Why? The Most Important Question

I recently had coffee with a new friend of mine.  Well, not actually coffee.  I hate the stuff – but we met at a coffee-serving establishment and I had my customary Coke Zero.  But, to the point, rather than a fairly standard and sundry introductory meeting, I was captivated by one of her key value points that she brings to her consulting clients.  She figures out the “why” for customers.  Why should customers buy my product?  Why must they?  Or, why would they not?

This question is immensely interesting to me.  I have, for years, been an evangelist of “Start with Why”, of the famous Golden Circle Ted Talk by Simon Sinek.  If you haven’t watched this video before, or recently, go do it.  It’s worth your time.  In fact, I’m listening to it now as I finish this post.

But, the format of the “why” question in this meeting was somewhat different, yet just as interesting.  The bottom line is this.  If you are really interested in understanding anything – I mean really interested, you need to ask “why” and also “how”?  Indeed, the Japanese have a belief that you don’t completely understand anyone’s point of view unless you ask “why” no less than 5 times.  Here’s a brief, yet insightful example.  

Now, what is startling, is how seldom we hear the question, “why”?  Think about any cocktail party, or a recent meeting.  Chances are you asked or were asked the who, what when and where, but not the “why?”  Maybe you made a connection, but maybe you didn’t.  But, when you ask “why”, or someone asks you why, that conversation immediately adds depth, and the beginnings of a relationship, and a real conversation start to form.  The reason is because the questions of who, what, when, where are urgent, but the question of “why” (and “how”) are the truly important ones.

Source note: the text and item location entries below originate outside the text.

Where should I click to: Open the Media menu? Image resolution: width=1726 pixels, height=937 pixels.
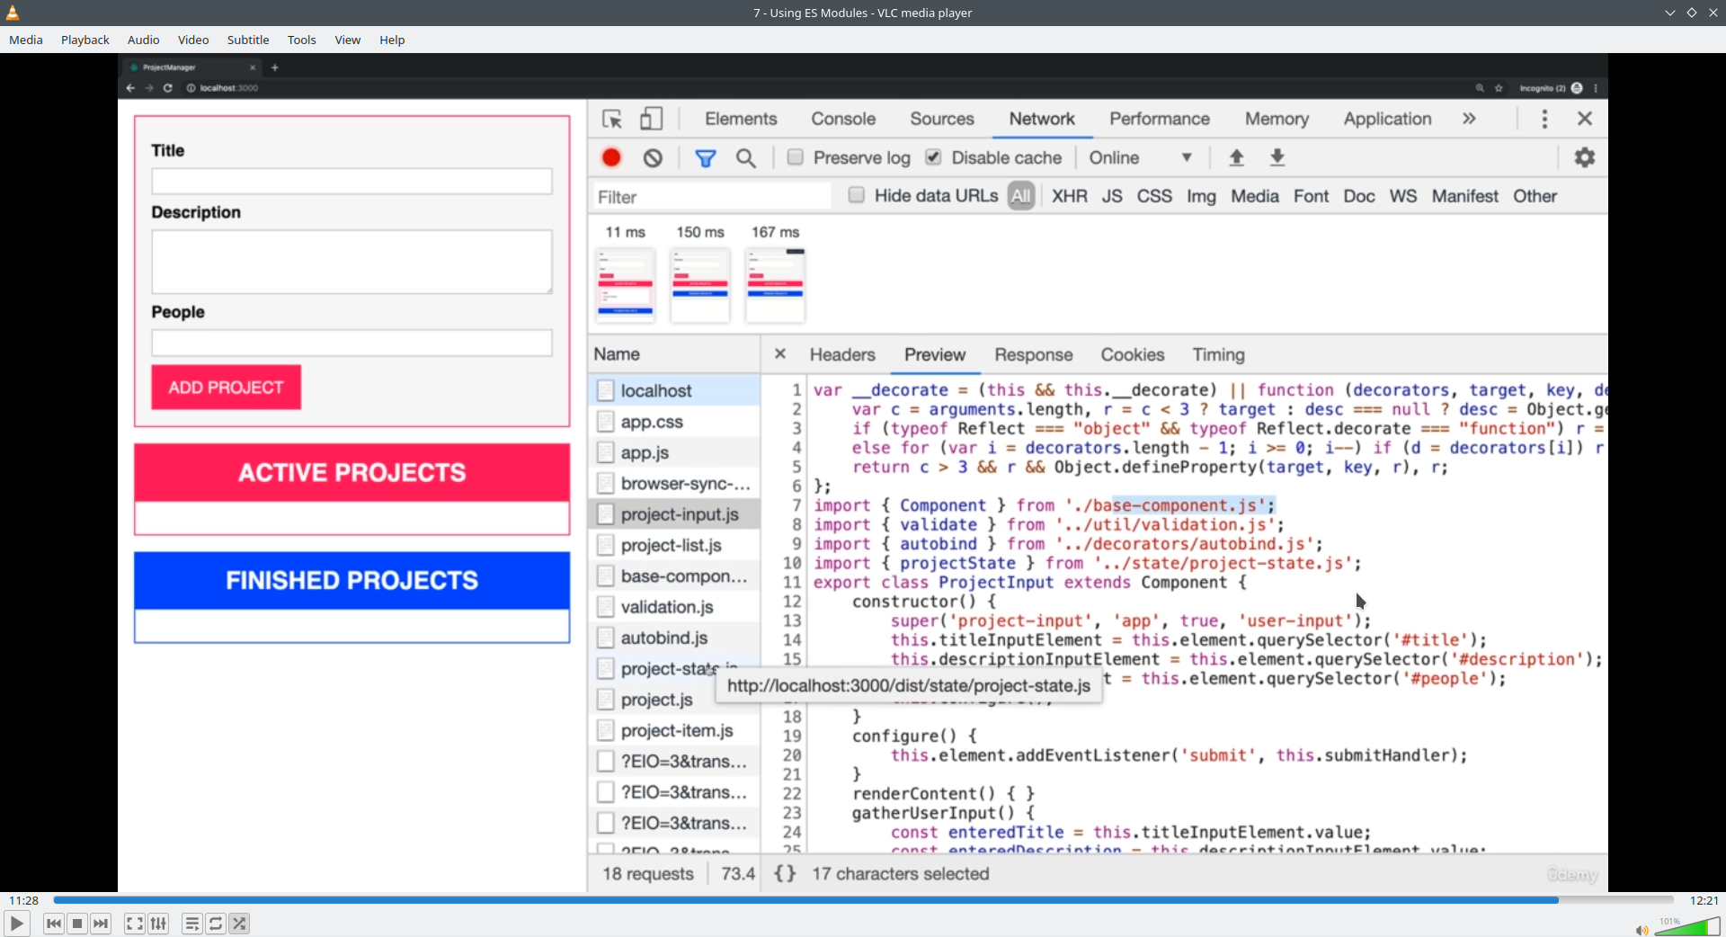[26, 40]
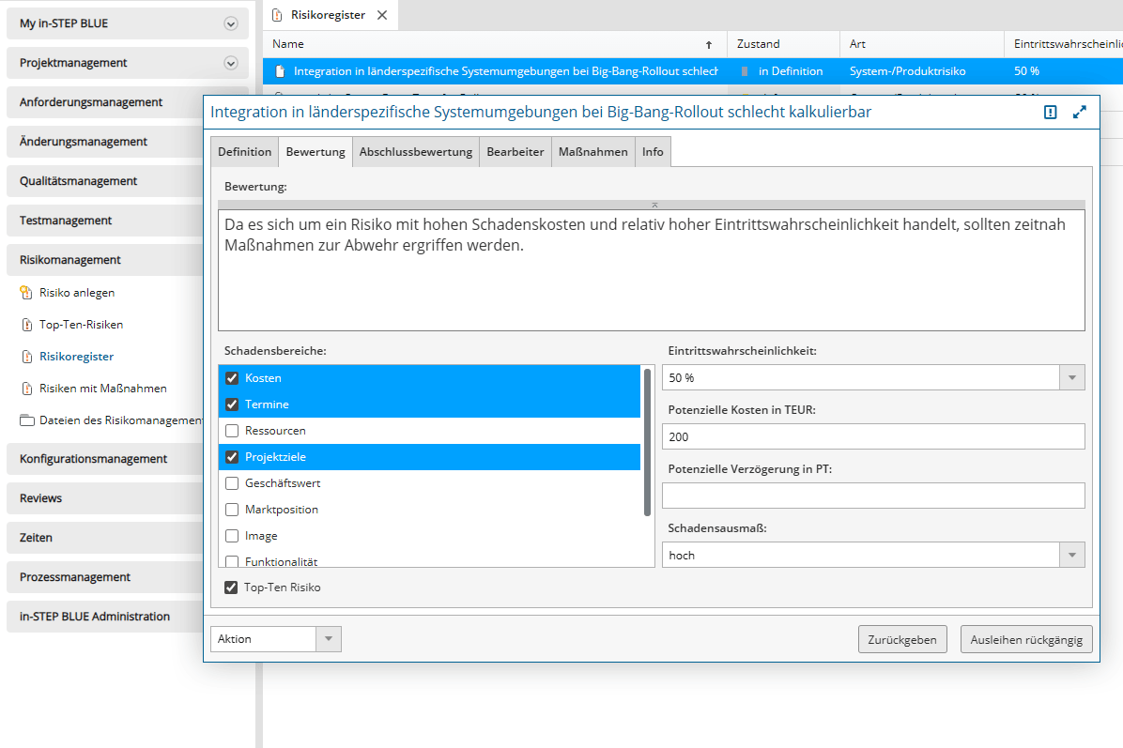Expand the dialog with the maximize arrows icon
This screenshot has width=1123, height=748.
(1080, 113)
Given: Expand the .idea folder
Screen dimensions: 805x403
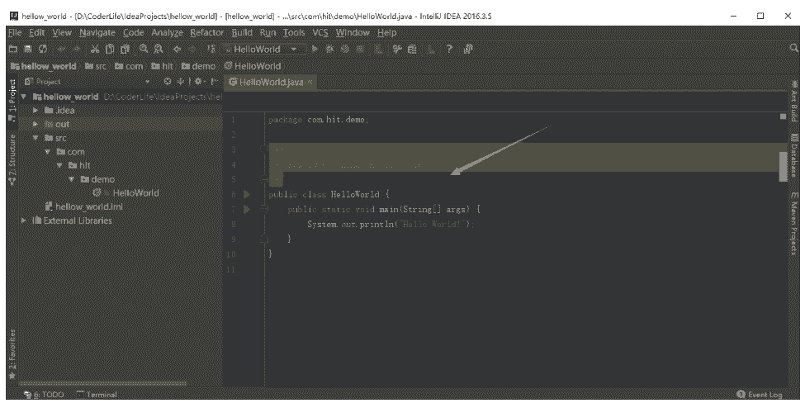Looking at the screenshot, I should 36,111.
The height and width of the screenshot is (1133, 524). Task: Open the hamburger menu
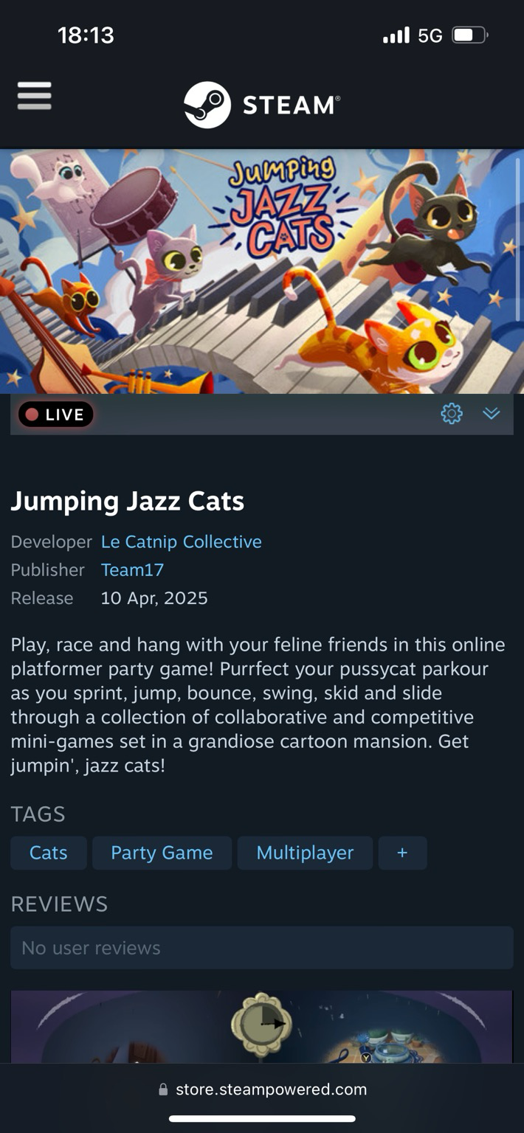tap(34, 96)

Asking “why” is critical to the appraisal of any business.  Take a set of financial forecasts or projections (there is an accounting difference between the two but in business vernacular they are interchangeable).  Financial projections can be the product of painstaking, detailed analysis, or the outcome of fantasy.  The way to tell this difference is to ask, “why?”.  Why will your customers not churn?  Why will new customers come to you?  Why will your sales force be effective?  Why will profit turn around in two years?  Why is your projected margin higher than that of your peers?  You learn so much from those questions – much more than who, what, when, where.

Take a more basic scenario – say you’re at a networking party and you meet an angel investor.  If your a founder of a tech startup, you are inclined to ask a) who are you? b) what kinds of companies do you invest in? c) where can I reach you?  d) when can I meet you?.  How often do you ask, “why do you invest in such risky companies?”  If you ask that question, (and some why’s after that) you will learn so much more about that person and her investment thesis than with the more mundane questions and you will accelerate the relationship, because asking “why” is a signal that you want a relationship – not just a transaction.  

If you’re talking to a sales prospect, asking “why” is often the difference between closing a sale (or receiving a definitive “no”) and endless prospect limbo.  Asking “why” enables you to learn what really matters to the customer, and then you can figure out how you can (or if you can’t) meet the customer’s fundamental need.

Please join me in becoming a why-vangelist.  Ask “why” as often as you can.  Ask “why” repetitively so you can probe more deeply. You will learn so much more than the superficial questions of who, what, when, and where.  Your relationships will be much more fulfilling (even personal ones).